The South African Diamond Board expressed its support for the draft Mineral Development Bill and updated the committee on developments within the Board and the different agreements they have reached, notably the Section 59 agreements and the settlement agreement with DVIC Valuations. The SADB contended that budget control and corporate governance were on track

MINUTES
Shell presentation
Dr S Paetke addressed the following issues in the Gas Bill that Shell thought are important for the Committee and the Department to consider:
- Framework for Historically Disadvantaged South Africans (HDSA) or Black Economic Empowerment (BEE) to participate in the industry.
- Conditions and terms of licence and non-discrimination
- Mozambique Gas pipeline agreement
- Private sector participation the state-controlled gas transmission pipelines
- Health, safety, environmental and labour standards
- Activities requiring a licence – Liquefied Natural Gas (LNG)
- Exemptions from the Bill
[For details please refer to attached submission]

Discussion
Mr I Davidson (DP) asked about the terms and conditions of licences that are set out in clause 21 of the Gas Bill. Does Shell believe those conditions are specific and clear enough to be accepted in the industry? If not, what additional terms and conditions would Shell want in the Bill in order to ensure that the private sector is induced into this industry.

Dr Paetke said in the short-term there could be reluctance but perhaps in ten to twenty years time there would be a matured industry and initial investments would be recovered. Subsequent investments are not small, for instance, on the West Coast they are talking of investments of 2 to 3 billion US dollars. All those investments have to hang together by contractual, legislative and regulatory means.

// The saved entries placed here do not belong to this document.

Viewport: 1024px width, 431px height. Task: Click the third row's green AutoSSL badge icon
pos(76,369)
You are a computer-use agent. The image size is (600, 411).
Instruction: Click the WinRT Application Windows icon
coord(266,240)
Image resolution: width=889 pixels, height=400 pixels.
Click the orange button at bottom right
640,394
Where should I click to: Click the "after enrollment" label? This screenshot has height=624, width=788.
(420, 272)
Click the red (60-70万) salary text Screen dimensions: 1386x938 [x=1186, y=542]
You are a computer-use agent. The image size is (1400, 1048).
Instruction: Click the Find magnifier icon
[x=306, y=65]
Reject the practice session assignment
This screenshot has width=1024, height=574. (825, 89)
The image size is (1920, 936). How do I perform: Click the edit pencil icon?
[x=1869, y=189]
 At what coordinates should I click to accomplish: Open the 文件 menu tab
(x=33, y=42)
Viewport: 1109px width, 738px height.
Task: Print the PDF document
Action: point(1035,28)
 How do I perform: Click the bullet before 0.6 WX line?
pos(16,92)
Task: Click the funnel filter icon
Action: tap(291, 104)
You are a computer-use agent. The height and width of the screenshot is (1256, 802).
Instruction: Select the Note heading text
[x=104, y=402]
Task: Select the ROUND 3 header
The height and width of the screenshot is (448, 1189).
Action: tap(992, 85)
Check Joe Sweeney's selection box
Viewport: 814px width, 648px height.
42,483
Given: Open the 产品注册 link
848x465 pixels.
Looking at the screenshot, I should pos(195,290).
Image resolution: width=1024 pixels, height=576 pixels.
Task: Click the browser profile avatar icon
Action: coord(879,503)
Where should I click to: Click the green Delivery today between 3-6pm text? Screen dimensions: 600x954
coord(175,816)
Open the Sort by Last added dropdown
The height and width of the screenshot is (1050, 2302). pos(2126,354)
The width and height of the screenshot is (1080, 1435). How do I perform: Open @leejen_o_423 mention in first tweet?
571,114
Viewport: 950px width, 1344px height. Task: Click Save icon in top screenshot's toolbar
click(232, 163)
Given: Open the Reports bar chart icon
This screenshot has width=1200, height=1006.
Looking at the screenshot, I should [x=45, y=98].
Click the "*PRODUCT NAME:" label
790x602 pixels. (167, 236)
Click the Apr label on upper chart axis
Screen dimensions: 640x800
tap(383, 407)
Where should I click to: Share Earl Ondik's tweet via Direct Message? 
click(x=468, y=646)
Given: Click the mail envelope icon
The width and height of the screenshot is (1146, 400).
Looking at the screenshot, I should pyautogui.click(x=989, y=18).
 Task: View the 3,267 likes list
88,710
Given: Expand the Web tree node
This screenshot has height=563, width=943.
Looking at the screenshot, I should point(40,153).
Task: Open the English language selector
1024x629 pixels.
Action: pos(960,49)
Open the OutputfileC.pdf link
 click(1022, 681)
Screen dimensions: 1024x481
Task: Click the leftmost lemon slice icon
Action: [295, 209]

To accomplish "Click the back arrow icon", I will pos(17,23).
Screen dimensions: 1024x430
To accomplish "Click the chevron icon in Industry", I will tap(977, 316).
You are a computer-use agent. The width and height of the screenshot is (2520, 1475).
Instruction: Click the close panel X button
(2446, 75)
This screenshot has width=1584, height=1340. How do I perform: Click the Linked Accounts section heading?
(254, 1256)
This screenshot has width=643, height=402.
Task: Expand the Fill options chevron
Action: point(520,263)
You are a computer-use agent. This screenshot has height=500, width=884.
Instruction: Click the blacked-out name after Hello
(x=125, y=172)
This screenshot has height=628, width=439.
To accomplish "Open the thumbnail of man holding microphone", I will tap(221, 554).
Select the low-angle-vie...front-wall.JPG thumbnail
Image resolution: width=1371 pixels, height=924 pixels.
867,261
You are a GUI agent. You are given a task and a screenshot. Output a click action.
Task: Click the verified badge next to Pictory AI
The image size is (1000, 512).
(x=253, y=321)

Mr Davidson asked for clarity on point 3.3 of Shell’s submission

Dr Paetke replied that Shell is happy with the way the draft Bill has been rephrased in terms of discriminatory practices. However, there is a core issue: investors in pipelines, gas suppliers and consumers will need some understanding in matters of pricing. What is important is to open up a transparent market for the product. When they sell gas to consumers Shell look at gas prices against other sources of energy. He said they are asking for the market to be opened further for competition.

Prof. Mohamed (ANC) commented that the establishment of a State gas company in Clause 20(1) is not clear and the Department should provide more details in that clause.

Mr Davidson noted that from the submission, it seems as if Dr Paetke believes that there should be a single regulator governing gas, electricity and so on.

Dr Paetke replied that Shell’s original submission had suggested that there should be a combined electricity and gas regulator. They have not picked up on that point again because it was not included in the Bill. They thought that if there could be a single regulator that would be an advantage in terms of sharing of skills and expertise. It will mean that whoever regulates can price natural gas in accordance with all the alternatives.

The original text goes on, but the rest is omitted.